I have seen some of the bloggers I follow doing 52 weeks of blogging with purpose, and though I have to look into it more, I found this really cool one from last week.

"If I could turn back the clock"

Got me thinking:

1.  I would have had my boy a bit earlier. Having Kai at 32, has made the choice to have another much harder.  And we have pretty much now decided that one is enough for us. And I am happy with that, I guess though that I always wanted a big family (after I got over the - I will NEVER have kids bit), but decided oh it can wait a bit more .... no next year ... no next .... and then Kai.  Now a second one, just feels like I will be to old.  It will be to hectic ... Mmmm maybe I need to give it some more thought. Ahmen

2.  I have always been "big built" never a small dainty little thing.  But when I was 19/20 I lost a lot of weight.  Not because I was dieting and stuff, I was partying.  Hard. I wish now though that instead of getting back to "normal" life, I would have made healthier choices and not picked up so much weight.

3.  I wish I finished my degree. I should not have given up, regardless of the crap that went on in my life at the time. I really wish so much I finished.  Cared more. Understood more.  Saw a bit further into the future.

4. I wish instead of going straight to college after school, I travelled first.  Maybe number 3 above would have been easier if I was more mature, and I would have dealt with things differently.

5.  I would NEVER have picked up that cigarette at Claire's 28th birthday.  After being smoke free for 5 years, I did it, and now 5 years later I feel horrible and still struggling to quit.  Blegh!

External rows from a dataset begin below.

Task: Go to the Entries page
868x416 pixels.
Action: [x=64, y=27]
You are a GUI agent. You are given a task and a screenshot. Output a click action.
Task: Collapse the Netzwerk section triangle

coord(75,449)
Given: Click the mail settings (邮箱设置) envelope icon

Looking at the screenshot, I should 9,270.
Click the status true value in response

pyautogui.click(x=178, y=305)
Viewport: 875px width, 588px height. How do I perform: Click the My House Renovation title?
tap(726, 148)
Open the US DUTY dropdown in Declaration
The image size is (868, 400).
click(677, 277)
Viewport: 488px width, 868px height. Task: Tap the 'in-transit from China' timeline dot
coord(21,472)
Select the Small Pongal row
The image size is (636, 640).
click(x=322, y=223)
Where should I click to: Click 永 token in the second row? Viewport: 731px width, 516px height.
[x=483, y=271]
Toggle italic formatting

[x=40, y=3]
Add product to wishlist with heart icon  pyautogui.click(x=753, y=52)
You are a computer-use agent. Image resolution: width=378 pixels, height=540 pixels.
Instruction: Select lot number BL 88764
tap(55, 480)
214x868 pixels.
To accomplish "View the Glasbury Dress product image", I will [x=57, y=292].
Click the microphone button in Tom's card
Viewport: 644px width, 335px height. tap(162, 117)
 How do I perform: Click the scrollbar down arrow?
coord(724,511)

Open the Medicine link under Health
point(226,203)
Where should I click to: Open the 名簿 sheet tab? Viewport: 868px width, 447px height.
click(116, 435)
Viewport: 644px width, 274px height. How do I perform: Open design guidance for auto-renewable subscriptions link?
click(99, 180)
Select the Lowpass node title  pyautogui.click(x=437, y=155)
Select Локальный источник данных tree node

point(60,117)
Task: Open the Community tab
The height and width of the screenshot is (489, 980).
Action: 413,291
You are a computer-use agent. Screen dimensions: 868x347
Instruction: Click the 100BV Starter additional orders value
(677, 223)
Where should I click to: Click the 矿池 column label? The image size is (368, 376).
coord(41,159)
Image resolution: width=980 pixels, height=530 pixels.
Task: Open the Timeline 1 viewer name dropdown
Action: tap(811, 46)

6. We should have stayed in house 1 longer, and moved straight to house 3.  Wasted too much money on house 2 where we only stayed for 3 years.  But we live and we learn.

7.  Sadly there were many "friends" I cared too much for.  Gave to much of myself too. And I got hurt in return. Wish I never did that.  Wish I did not get so involved in my friends lives. Wish I did not always feel the need to fix everything for everyone, to my own detriment. I need to learn, even now, to look out for me more.  For me and Klaus and Kai.

8. I wish every day that I can have one more lucid day with my Granny.  She was the bomb, she lived with us and so I often took her for granted.  She was as much my mom as my mom was.  Sometimes more so.  I took a lot for granted when she was alive.  I wish I wrote down her recipes which she cooked from memory.  I wish I spent more time with her. .... When the Altzheimers really got her, I could not stand it and stayed away a lot.  When she died, I did not even feel all that sad, cause I had said goodbye to her 3 years before.  But now, now I wish for one more lucid day.


That is it, none of these things would change the outcome of who I am today.  just made my life a little less hectic.  I wont change anything big, nothing that would change where I am in my life today.

Its good,
Its hard,
Its amazing,
Sometimes I want to run away and hide for a bit,
Mostly I would not be anywhere else than with the people I share my life with everyday.